Ceriello, A, Del Prato, S, Bue-Valleskey, J, Beattie, S, Gates, J, de la Peña, A, Malone, J
Journal of diabetes and its complications. 2007;(1):20-7
Abstract
OBJECTIVE Two insulin regimens were used to explore acute and chronic postprandial changes in glycemia, lipemia, and metabolic markers associated with increased risk of cardiovascular disease. METHODS An open-label, randomized, two-period crossover study (12 weeks/period) compared a prandial regimen [premeal insulin lispro+bedtime neutral protamine Hagedorn (NPH)] with a basal regimen (twice-daily NPH). There were 30 patients (12 women and 18 men; mean age=61 years) with type 2 diabetes mellitus (mean duration=16 years) who were randomized after a 2-month lead-in with twice-daily NPH treatment.

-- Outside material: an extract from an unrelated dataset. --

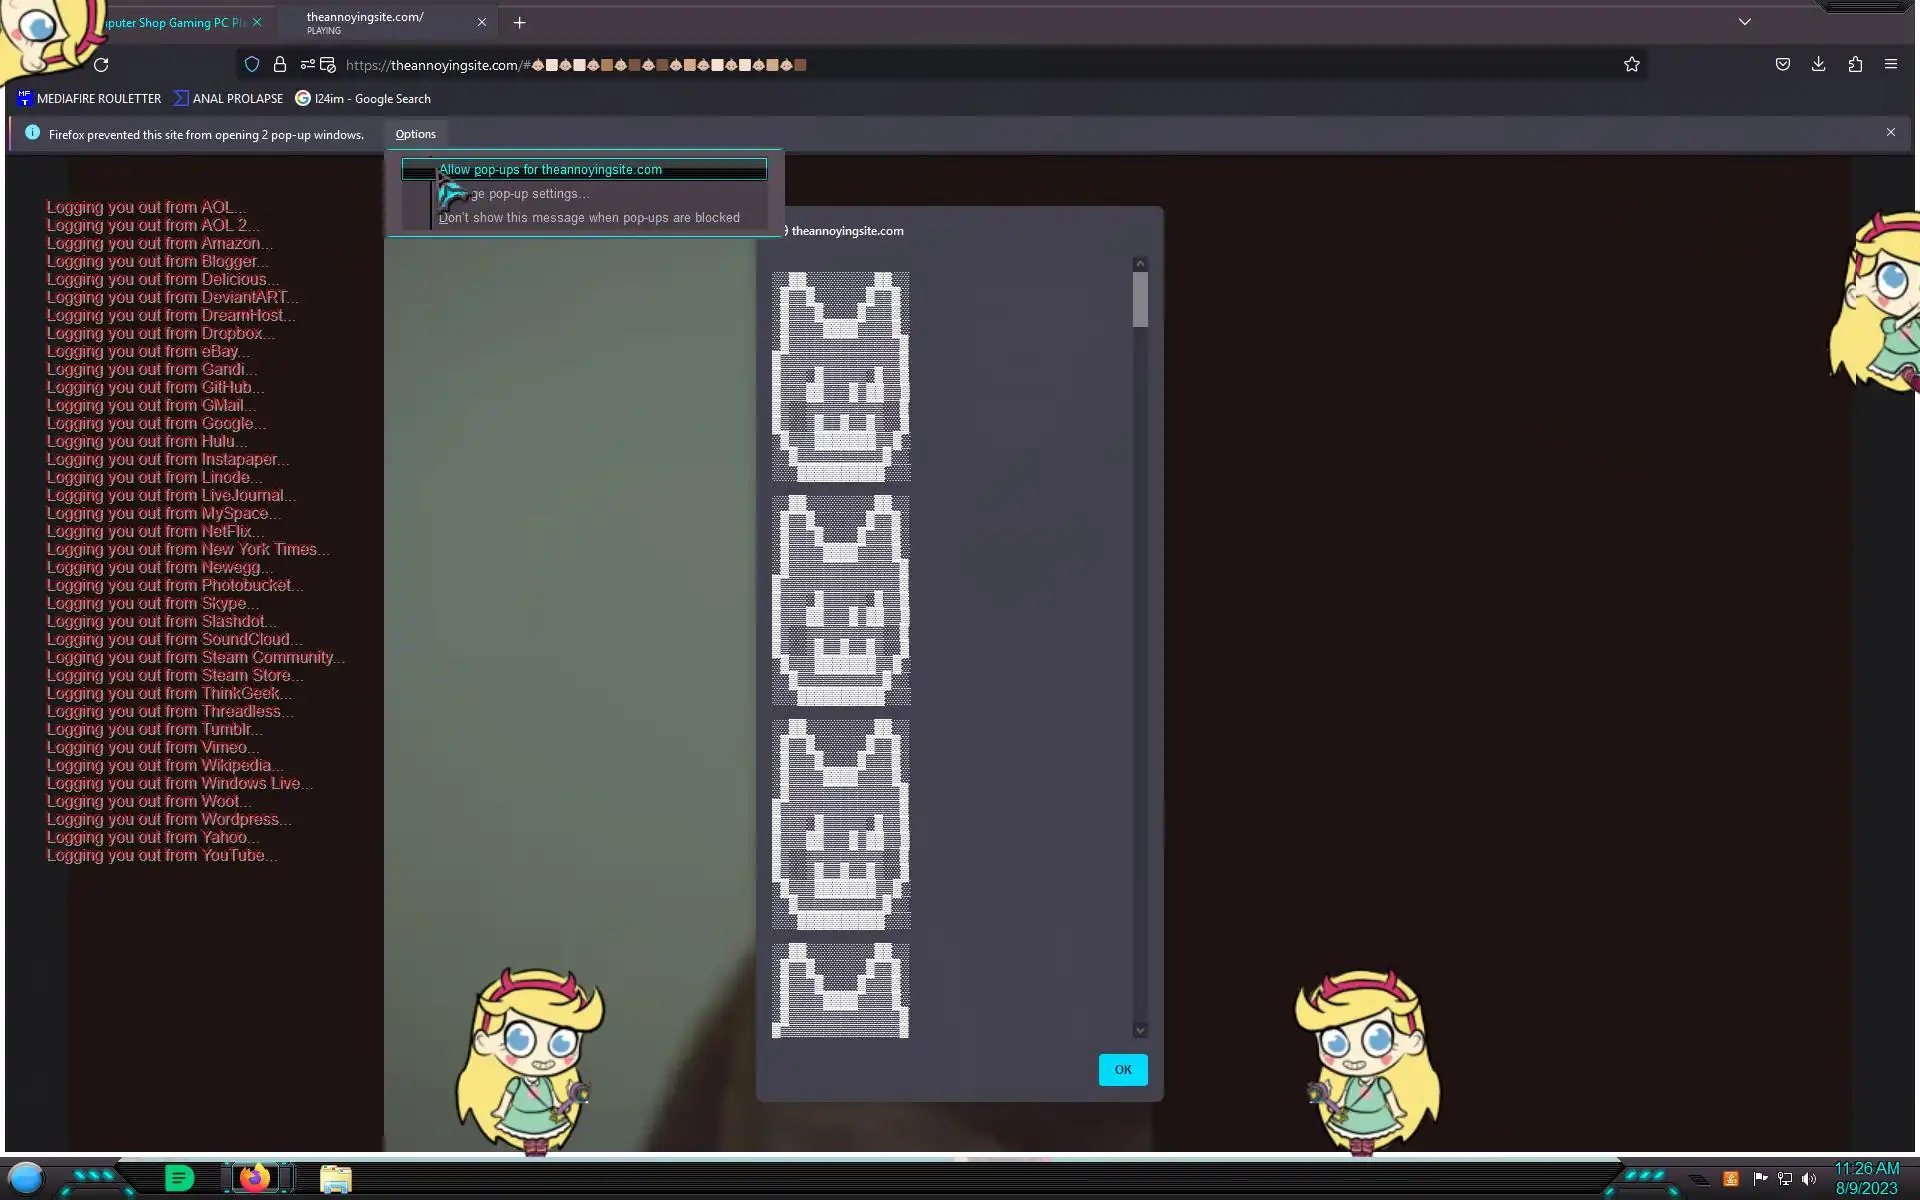Toggle "Don't show this message" pop-up option
1920x1200 pixels.
[589, 218]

A standard lunch test meal developed according to each patient's caloric needs was administered at the end of each treatment period. RESULTS Insulin lispro was associated with significantly lower postprandial glucose (area under the curve0-5 h=43.54 vs. 57.65 mM/h; P<.001), elevated insulin concentrations, and acutely altered lipid fractions that included an early decrease followed by an increase in free fatty acids, lower triglycerides, elevated total cholesterol, elevated low-density lipoprotein cholesterol (LDL), and elevated high-density lipoprotein cholesterol. After 12 weeks of treatment, insulin lispro+bedtime NPH reduced hemoglobin A1c (HbA1c; mean+/-SE=7.6+/-0.2 vs. 8.2+/-0.2%; P<.001) without increasing hypoglycemia or insulin dose as compared with twice-daily NPH. Furthermore, treatment with the prandial insulin regimen resulted in lower total cholesterol, lower LDL cholesterol, and lower oxidized LDL. CONCLUSION Improved postprandial glycemic control, as observed in a regimen containing both prandial insulin lispro and NPH as the basal insulin, is associated with significantly lower HbA1c and acute modulation of lipid fractions after a test meal. These biochemical modifications may potentially have a favorable impact on cardiovascular risk in patients with type 2 diabetes mellitus.